Starting at the first line of the records and ending with the line that contains "tap(440, 33)", render those lines as a JSON list of strings, one string per line, with blank lines omitted.

---

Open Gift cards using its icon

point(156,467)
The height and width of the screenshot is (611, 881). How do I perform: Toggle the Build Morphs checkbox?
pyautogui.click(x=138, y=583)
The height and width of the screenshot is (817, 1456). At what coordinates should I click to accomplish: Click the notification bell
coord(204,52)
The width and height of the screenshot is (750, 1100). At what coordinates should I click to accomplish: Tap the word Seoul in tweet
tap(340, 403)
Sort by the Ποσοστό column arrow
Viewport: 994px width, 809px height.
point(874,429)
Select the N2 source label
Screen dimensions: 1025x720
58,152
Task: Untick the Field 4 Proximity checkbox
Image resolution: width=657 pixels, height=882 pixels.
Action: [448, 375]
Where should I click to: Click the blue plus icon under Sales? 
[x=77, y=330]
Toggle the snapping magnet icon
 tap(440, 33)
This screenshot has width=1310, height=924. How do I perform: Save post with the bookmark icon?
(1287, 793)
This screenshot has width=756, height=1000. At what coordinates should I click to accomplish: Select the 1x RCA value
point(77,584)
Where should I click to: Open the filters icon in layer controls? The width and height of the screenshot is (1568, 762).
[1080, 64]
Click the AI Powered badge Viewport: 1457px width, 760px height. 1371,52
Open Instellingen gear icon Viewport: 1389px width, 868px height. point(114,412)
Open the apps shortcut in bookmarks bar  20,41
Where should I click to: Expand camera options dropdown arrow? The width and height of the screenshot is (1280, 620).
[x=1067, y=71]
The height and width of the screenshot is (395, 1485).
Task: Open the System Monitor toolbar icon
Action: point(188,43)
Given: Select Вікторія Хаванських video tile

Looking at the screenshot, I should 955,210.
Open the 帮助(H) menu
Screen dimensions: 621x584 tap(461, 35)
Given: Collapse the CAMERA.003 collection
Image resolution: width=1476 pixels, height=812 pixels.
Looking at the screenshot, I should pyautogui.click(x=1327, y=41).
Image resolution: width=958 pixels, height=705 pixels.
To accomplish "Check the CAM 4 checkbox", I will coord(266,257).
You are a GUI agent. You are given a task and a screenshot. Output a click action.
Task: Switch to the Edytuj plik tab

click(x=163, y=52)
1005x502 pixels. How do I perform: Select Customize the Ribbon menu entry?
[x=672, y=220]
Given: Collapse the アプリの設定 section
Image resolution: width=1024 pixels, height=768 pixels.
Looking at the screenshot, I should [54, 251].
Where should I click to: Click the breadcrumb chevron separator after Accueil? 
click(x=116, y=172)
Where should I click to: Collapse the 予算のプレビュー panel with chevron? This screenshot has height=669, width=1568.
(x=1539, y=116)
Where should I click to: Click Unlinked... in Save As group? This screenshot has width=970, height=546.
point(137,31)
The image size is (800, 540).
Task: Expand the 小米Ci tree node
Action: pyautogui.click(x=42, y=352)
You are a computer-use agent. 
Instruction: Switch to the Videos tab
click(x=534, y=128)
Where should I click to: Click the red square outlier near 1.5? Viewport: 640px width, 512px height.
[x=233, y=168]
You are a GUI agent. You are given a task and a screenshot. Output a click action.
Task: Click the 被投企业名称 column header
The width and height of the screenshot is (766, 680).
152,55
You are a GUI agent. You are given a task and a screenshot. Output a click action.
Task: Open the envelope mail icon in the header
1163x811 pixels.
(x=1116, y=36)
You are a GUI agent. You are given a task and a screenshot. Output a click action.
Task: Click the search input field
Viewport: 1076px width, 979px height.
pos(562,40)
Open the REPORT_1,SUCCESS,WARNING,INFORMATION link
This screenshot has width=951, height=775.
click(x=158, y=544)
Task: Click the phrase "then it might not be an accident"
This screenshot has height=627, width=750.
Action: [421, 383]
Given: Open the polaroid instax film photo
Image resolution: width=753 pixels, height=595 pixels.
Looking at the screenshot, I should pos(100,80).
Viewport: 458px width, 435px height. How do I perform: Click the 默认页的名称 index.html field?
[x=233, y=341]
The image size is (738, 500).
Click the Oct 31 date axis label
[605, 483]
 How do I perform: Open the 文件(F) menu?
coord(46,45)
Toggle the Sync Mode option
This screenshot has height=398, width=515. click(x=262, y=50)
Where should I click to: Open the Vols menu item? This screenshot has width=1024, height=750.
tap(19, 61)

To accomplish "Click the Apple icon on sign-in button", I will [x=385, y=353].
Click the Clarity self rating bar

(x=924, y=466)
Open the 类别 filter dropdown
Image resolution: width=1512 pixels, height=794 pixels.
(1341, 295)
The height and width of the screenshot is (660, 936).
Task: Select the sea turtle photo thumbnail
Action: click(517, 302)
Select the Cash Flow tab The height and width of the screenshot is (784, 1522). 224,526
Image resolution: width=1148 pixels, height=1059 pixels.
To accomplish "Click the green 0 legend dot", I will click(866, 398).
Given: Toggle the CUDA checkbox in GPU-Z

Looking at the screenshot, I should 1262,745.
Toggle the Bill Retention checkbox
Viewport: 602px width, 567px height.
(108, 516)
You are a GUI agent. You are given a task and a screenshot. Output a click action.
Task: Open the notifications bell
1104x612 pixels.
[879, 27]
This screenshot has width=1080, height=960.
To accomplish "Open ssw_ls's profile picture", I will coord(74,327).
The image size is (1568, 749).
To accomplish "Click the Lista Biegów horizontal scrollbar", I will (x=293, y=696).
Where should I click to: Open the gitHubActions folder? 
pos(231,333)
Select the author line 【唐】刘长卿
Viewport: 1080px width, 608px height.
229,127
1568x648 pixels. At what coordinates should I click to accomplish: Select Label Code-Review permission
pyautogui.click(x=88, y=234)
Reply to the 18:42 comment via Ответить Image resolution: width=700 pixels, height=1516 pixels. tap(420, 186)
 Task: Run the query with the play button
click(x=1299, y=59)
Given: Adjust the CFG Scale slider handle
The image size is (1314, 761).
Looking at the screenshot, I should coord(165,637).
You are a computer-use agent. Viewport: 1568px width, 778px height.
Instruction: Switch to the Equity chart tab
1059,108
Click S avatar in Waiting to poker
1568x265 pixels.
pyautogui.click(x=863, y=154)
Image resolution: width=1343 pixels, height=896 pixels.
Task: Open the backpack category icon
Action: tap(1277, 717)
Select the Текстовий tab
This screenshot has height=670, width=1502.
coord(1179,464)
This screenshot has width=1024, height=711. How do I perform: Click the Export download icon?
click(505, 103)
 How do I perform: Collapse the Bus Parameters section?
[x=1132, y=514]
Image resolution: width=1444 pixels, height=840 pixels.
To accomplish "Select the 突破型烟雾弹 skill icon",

---

▶ [Answer in full]
[
  "Open Gift cards using its icon",
  "point(156,467)",
  "The height and width of the screenshot is (611, 881). How do I perform: Toggle the Build Morphs checkbox?",
  "pyautogui.click(x=138, y=583)",
  "The height and width of the screenshot is (817, 1456). At what coordinates should I click to accomplish: Click the notification bell",
  "coord(204,52)",
  "The width and height of the screenshot is (750, 1100). At what coordinates should I click to accomplish: Tap the word Seoul in tweet",
  "tap(340, 403)",
  "Sort by the Ποσοστό column arrow",
  "Viewport: 994px width, 809px height.",
  "point(874,429)",
  "Select the N2 source label",
  "Screen dimensions: 1025x720",
  "58,152",
  "Task: Untick the Field 4 Proximity checkbox",
  "Image resolution: width=657 pixels, height=882 pixels.",
  "Action: [448, 375]",
  "Where should I click to: Click the blue plus icon under Sales? ",
  "[x=77, y=330]",
  "Toggle the snapping magnet icon",
  " tap(440, 33)"
]